Requests —
1) According to the article about the Duke University WILD program, how many online sessions do Fellows take part in over the year?
2) Reproduce the passage of the article about the Duke University WILD program starting with "DWSD Deputy Director Palencia" and going on through "in Durham, N.C.".

Document text —
DWSD Deputy Director Palencia Mobley, P.E. selected as one of 18 emerging leaders for Duke University executive program

DETROIT – Eighteen emerging leaders from water and wastewater utilities across the United States have been selected as 2022 Fellows of Duke University’s Water Innovation Leadership Development (WILD) executive education program. Detroit resident and DWSD Deputy Director & Chief Engineer Palencia Mobley, P.E., has been chosen for the 2022 cohort. 

Managers accepted into the yearlong program are introduced to new approaches and resources for dealing with some of the most pressing issues facing the water services sector today, from funding shortfalls and aging infrastructure to climate impacts and uncertain population trends. Over the course of the year, Fellows take part in six online sessions and two three-day workshops at Duke’s campus in Durham, N.C.

“I am honored to have been nominated and chosen for the Duke University executive program,” said Mobley. “I plan to share the lessons with my colleagues as we work together to continue to upgrade the water and sewer systems and address climate resiliency here in Detroit.”

Industry experts and leading researchers facilitate the sessions and workshops and provide coaching to Fellows, but there’s also a big emphasis on peer-to-peer learning, said Martin Doyle, professor of river systems science and policy at Duke’s Nicholas School of the Environment, who serves as faculty lead on WILD.

“The idea is to help emerging leaders build a network of peers they can brainstorm with and seek advice from, even long after the program ends,” Doyle said.

Fellows represent a wide range of utility sizes, from those serving communities as small as 15,000 people to utilities serving several million. Annual enrollment in the program is limited to between 15 to 20 Fellows to optimize the learning environment. Thanks to generous support from program funders, tuition, travel and lodging costs, which otherwise would be valued at about $14,000, are covered for each Fellow.

The newly selected 2022 Fellows will begin their training in February 2022.

Data listing —
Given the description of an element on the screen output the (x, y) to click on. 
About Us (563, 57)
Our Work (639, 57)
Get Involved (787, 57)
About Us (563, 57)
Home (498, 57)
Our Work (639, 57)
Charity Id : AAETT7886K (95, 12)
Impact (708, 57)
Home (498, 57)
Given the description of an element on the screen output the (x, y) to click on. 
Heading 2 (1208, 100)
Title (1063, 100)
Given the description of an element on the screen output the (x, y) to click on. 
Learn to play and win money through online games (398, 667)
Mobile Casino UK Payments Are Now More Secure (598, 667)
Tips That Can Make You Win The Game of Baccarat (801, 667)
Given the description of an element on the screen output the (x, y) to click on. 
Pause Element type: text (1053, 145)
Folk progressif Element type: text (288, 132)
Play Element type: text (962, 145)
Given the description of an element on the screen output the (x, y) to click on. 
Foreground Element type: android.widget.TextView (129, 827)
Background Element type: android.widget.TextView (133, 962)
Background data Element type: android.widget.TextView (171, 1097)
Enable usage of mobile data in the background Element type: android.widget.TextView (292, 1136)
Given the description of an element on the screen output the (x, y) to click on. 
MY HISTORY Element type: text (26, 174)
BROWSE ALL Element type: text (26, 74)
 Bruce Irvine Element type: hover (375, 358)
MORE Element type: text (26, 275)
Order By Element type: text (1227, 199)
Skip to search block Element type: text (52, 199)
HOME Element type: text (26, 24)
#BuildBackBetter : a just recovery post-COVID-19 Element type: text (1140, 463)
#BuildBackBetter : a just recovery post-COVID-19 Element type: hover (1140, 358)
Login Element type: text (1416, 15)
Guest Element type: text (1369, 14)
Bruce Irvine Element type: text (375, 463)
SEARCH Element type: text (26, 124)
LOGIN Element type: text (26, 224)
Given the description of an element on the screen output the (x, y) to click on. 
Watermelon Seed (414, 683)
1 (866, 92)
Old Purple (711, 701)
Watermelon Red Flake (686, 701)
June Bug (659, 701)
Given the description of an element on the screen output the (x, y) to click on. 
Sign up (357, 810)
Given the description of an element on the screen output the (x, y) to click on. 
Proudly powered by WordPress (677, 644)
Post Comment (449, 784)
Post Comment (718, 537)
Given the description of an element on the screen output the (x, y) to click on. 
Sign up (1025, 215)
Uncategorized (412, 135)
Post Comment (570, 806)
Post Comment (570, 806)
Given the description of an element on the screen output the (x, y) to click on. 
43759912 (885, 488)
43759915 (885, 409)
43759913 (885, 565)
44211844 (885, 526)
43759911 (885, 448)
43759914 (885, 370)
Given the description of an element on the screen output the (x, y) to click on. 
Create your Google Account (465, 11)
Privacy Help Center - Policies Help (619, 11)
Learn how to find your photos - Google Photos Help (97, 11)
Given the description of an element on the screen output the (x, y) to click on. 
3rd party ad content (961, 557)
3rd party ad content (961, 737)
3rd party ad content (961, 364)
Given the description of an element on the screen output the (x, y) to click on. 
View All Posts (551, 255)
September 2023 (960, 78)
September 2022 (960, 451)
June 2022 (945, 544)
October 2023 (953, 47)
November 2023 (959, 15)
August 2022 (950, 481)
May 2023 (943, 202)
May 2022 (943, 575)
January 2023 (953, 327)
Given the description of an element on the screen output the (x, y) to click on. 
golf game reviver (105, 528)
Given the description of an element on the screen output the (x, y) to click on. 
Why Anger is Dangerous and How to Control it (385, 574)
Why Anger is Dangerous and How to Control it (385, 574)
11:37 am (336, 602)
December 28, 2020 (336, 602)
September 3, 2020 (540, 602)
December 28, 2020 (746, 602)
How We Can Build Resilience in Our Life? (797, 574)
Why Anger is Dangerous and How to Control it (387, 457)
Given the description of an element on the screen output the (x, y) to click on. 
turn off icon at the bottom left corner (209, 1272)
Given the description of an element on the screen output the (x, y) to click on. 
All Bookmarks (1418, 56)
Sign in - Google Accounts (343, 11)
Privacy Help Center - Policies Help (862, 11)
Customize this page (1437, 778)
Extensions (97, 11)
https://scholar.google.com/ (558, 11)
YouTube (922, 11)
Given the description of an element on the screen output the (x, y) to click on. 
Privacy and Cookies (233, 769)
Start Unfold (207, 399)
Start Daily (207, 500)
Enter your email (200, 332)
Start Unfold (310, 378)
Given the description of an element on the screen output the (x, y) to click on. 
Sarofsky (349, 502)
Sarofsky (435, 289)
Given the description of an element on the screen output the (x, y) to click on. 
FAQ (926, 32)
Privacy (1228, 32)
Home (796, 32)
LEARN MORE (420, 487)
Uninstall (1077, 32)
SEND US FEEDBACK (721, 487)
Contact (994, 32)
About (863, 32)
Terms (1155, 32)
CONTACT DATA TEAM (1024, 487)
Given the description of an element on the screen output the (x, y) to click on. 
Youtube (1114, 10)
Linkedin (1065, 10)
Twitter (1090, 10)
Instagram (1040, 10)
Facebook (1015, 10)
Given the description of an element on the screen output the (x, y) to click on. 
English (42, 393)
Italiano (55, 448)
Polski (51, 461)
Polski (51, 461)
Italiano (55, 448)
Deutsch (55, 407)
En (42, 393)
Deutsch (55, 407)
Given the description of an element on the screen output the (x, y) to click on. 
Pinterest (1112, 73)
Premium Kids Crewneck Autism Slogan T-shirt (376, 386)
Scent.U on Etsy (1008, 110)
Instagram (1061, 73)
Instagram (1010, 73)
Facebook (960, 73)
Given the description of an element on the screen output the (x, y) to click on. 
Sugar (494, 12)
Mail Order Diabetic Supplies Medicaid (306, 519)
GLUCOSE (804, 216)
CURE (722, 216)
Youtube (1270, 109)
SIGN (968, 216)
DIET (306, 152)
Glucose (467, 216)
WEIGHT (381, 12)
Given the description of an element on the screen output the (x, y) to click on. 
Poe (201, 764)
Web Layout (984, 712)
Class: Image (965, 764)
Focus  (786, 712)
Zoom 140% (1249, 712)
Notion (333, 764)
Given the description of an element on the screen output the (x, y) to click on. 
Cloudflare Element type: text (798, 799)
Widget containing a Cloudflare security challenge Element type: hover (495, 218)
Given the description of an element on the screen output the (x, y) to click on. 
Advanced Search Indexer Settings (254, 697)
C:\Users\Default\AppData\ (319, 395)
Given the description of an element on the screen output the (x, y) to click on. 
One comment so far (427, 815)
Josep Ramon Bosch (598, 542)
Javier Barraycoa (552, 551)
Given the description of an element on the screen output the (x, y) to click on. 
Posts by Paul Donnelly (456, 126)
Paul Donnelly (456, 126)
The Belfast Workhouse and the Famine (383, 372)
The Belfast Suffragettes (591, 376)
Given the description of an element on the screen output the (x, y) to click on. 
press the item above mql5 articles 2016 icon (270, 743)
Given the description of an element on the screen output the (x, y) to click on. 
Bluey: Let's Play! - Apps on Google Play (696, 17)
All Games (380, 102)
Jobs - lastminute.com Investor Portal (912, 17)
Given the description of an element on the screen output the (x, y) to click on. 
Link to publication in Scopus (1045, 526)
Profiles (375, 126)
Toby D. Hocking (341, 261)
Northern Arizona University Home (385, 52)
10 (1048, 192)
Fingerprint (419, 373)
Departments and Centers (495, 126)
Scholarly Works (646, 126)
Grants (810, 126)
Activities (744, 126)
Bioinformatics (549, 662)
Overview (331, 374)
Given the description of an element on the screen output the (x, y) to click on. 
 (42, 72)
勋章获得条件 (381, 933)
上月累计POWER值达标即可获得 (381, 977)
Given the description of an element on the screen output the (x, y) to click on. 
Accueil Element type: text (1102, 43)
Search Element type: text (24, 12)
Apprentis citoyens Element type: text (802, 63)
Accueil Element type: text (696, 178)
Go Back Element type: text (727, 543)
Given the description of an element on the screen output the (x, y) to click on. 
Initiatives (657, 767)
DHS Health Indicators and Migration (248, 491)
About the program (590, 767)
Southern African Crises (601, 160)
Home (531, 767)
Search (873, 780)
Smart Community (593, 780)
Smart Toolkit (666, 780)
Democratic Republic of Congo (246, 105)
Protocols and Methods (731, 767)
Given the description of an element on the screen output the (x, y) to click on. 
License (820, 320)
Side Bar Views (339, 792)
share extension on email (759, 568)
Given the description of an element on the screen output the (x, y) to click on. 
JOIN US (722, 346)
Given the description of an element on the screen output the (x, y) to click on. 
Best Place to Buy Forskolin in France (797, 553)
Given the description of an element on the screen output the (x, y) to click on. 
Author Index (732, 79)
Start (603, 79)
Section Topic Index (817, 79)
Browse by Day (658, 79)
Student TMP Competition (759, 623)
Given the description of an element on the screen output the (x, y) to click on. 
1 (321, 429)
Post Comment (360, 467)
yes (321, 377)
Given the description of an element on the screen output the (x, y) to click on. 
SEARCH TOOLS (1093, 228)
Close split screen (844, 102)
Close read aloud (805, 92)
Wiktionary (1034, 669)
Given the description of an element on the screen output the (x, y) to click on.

Solutions in order —
1) Six online sessions.

2)
DWSD Deputy Director Palencia Mobley, P.E. selected as one of 18 emerging leaders for Duke University executive program

DETROIT – Eighteen emerging leaders from water and wastewater utilities across the United States have been selected as 2022 Fellows of Duke University’s Water Innovation Leadership Development (WILD) executive education program. Detroit resident and DWSD Deputy Director & Chief Engineer Palencia Mobley, P.E., has been chosen for the 2022 cohort. 

Managers accepted into the yearlong program are introduced to new approaches and resources for dealing with some of the most pressing issues facing the water services sector today, from funding shortfalls and aging infrastructure to climate impacts and uncertain population trends. Over the course of the year, Fellows take part in six online sessions and two three-day workshops at Duke’s campus in Durham, N.C.